Болотный дух валяется прямо у моих ног. Выглядит он совершенно непотребно: между глаз выскочила громадная пунцовая шишка; нос переломан, а глаза буквально съехались к переносице. Казалось бы, что на кончик его носа уселась муха, и он с громадным удивлением рассматривает назойливое насекомое. Казалось… если бы зрачки не были столь расширены, а белки не заплыли алыми пятнышками лопнувших жилок. Кроме того подбородок чудища развернут под невероятным углом. А именно - опирается на лопатку правого плеча. Обыкновенный "утиль", как выражаются в ГлаВМорге, Главном Валибурском Морге, где я имел когда-то несчастье когда-то работать.

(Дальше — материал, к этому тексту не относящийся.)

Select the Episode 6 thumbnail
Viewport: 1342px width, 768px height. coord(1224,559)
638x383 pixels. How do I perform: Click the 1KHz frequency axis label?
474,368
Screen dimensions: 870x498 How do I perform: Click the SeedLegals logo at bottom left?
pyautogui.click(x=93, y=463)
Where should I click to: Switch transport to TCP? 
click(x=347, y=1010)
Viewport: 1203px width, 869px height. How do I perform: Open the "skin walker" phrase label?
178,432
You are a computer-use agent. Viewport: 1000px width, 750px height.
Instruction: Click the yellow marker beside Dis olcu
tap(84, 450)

Именно из этого самого заведения, благодаря счастливым обстоятельствам и моим непревзойденным бойцовским качествам, я и оказался на службе в Управлении (историю об этом вы, дорогой читатель, можете узнать из первой книги "Клыков на погонах").
– Лично мне плевать! - ворчу и пытаюсь подняться. - Абсолютно и безоговорочно плевать на всяких там духов. Меня больше волнует следующий вопрос.
Я говорю довольно миролюбивой и почти по-дружески. Потому Слимаус облегченно вздыхает и расслабляется. Какой чудесный повод пощекотать парнишке нервы!
– А вопрос таков, - говорю по-прежнему спокойно, но вдруг срываюсь на крик. Забываю, кто на самом деле угробил беса. - Какого демона, сволочь, ты убил моего сослуживца!!!
Звездочет отскакивает от меня как от магиевой боеголовки в активированном состоянии. При этом он оказывается так близко к краю плота, что некоторое время я даже сожалею: и почему не заорал погромче? Ведь еще какая-то доля децибела, и Слимаус исполнил бы точно такое же купание, на которое, несколько минут назад, обрек меня.
– Ну тише, - ласково мурлычет Харишша. - Не стоит так волноваться.
Ах, такую женщину да мне бы в койку! Сколько бы я отдал за подобное… Думаю об этом и не подозреваю, что в ближайшее время эта мечта не только осуществится, но еще и заставит о ней немало пожалеть.
– И вправду, волноваться не буду, - смягчаюсь и, опираясь на благожелательно протянутый локоть некромантки, оказываюсь на ногах. - Бесы невероятно живучи. Сомневаюсь, что Грумпль действительно его убил.
– Эт-то радует, - запинается Слимаус. Он широко размахивает руками и пытается удержаться на плоту - балансирует в опасной близости от поверхности болота. Хватит малейшего окрика, чтобы он по самую макушку нырнул в трясину.
Открываю рот, но сдерживаюсь. К моему предплечью прижимается изумительно мягкая грудь Харишши. Это успокаивает.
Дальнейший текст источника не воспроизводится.